Dunn Loring, Va.-based FreightDesk said its new applications will allow companies to meet the automated manifest system (AMS) filing requirements for maritime shipments and to integrate government reporting requirements into existing commercial supply chain and transportation management systems.

FreightDesk's software is already in use with new security-related initiatives at two U.S. government agencies for collecting and analyzing manifest and other logistics data. The underlying technology is being used in conjunction with several U.S. security initiatives, and is designed to facilitate Container Security Initiative data-linking requirements.

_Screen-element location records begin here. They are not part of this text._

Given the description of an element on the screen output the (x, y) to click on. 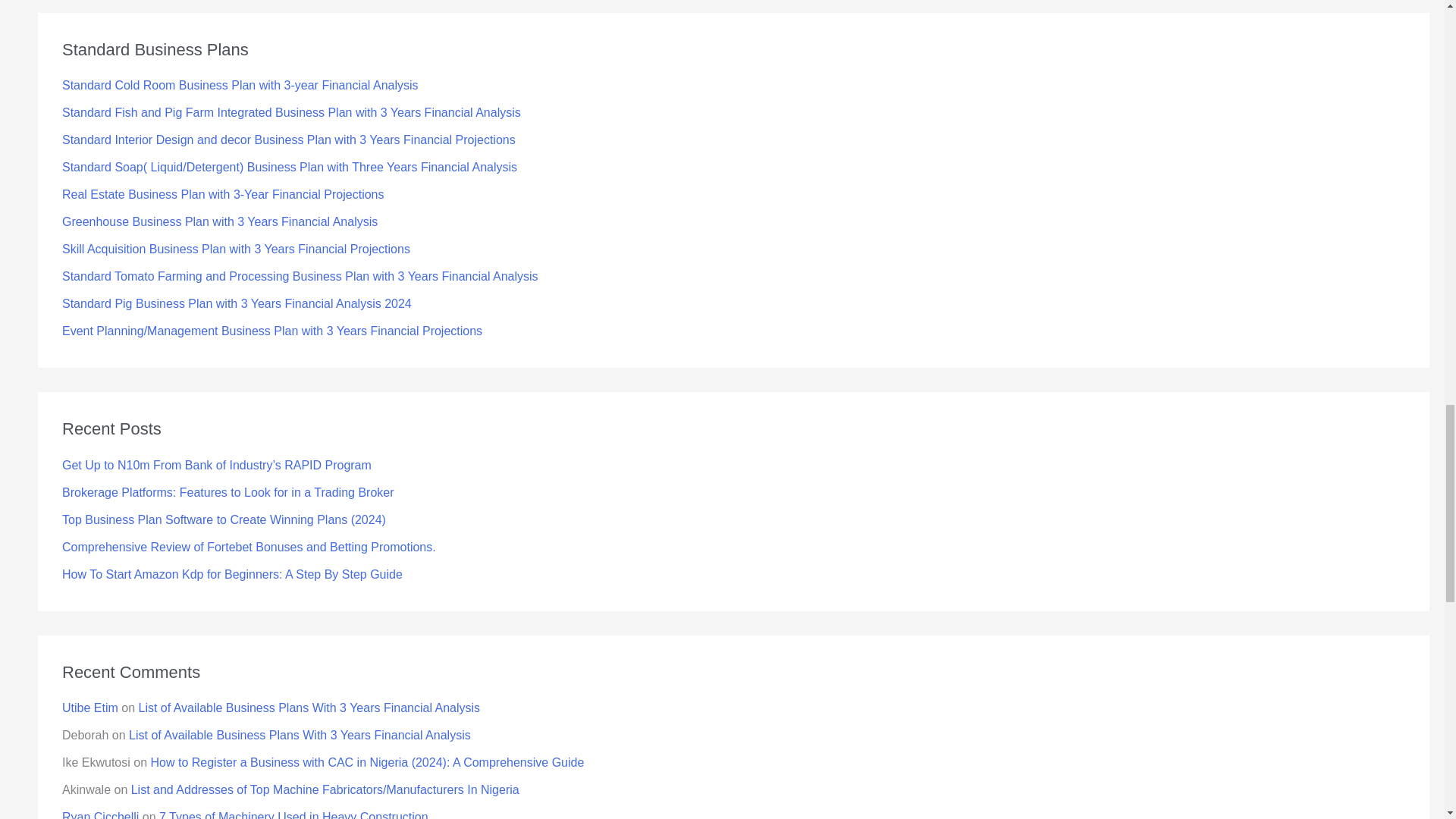
Greenhouse Business Plan with 3 Years Financial Analysis (219, 221)
Real Estate Business Plan with 3-Year Financial Projections (223, 194)
Given the description of an element on the screen output the (x, y) to click on. 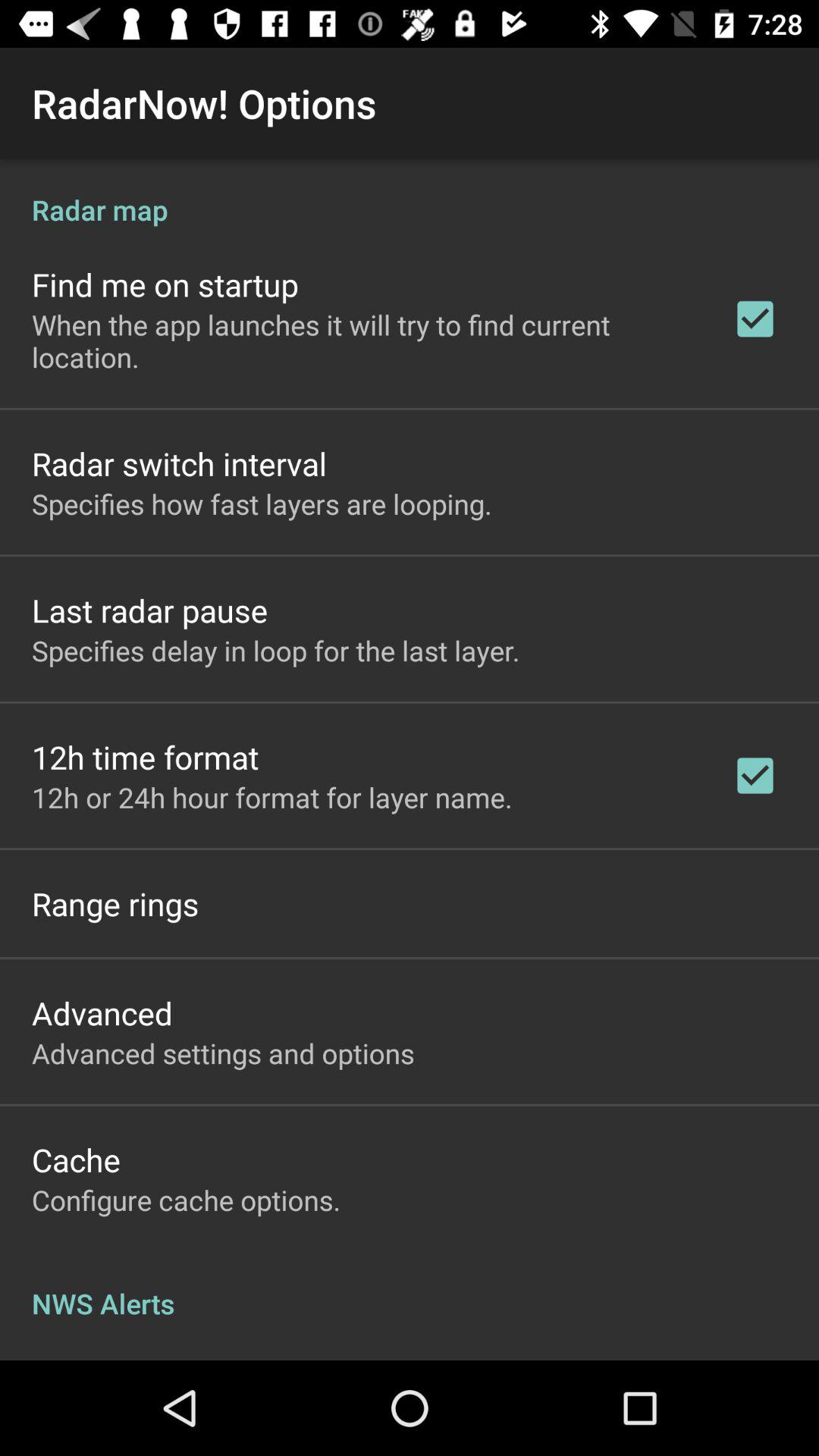
swipe until the find me on item (164, 283)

The FreightDesk data model links elements, validates data and pre-populates screens to minimize data entry and reduce errors.

Meanwhile, Covansys, based in Farmington Hills, Mich., said its Secure Supply Chain Solution would enable international companies to meet the new business challenges and opportunities posed by both the Container Security Initiative and the so-called "Sunrise Date," the January 1, 2005, deadline after which the Uniform Code Council (UCC), the governing body that issues barcodes, will no longer support the standard, North American 12-digit UPC barcode that companies use to track goods.

Databases and processes that rely on the 12-digit standard will need to be altered to manage the new standards to be put in place, and companies unable to meet the new standards may incur costs in relabeling goods, finding new suppliers or being shut out of markets.

"The largest importers and barcode users view compliance with CSI and Sunrise standards as an important supply chain element in improving freight rates, creating favorable transportation logistics, attaining faster time-to market and ensuring more efficient inventory and audit capabilities," said Andrew White, research analyst at Gartner. "Companies who choose not to convert could face incremental costs in their supply chain by not complying."

Covansys said its Secure Supply Chain Solution would help clients develop customized solutions to address the coming changes through the provider's application, maintenance and development outsourcing (AMD/O) service offering using Covansys' offsite or offshore facilities.

"The CSI and the Sunrise Date have the potential to force end-to-end supply chain reengineering for those companies not adequately prepared for the long-term effects of these regulations," said Martin Clague, president and CEO of Covansys. "International companies need to address their short-term needs first to ensure that cargo keeps moving in the new CSI regulatory environment. However, they must also be aware of the Sunrise issues and the long-term CSI objectives to ensure that their solution is effective past January 1, 2005."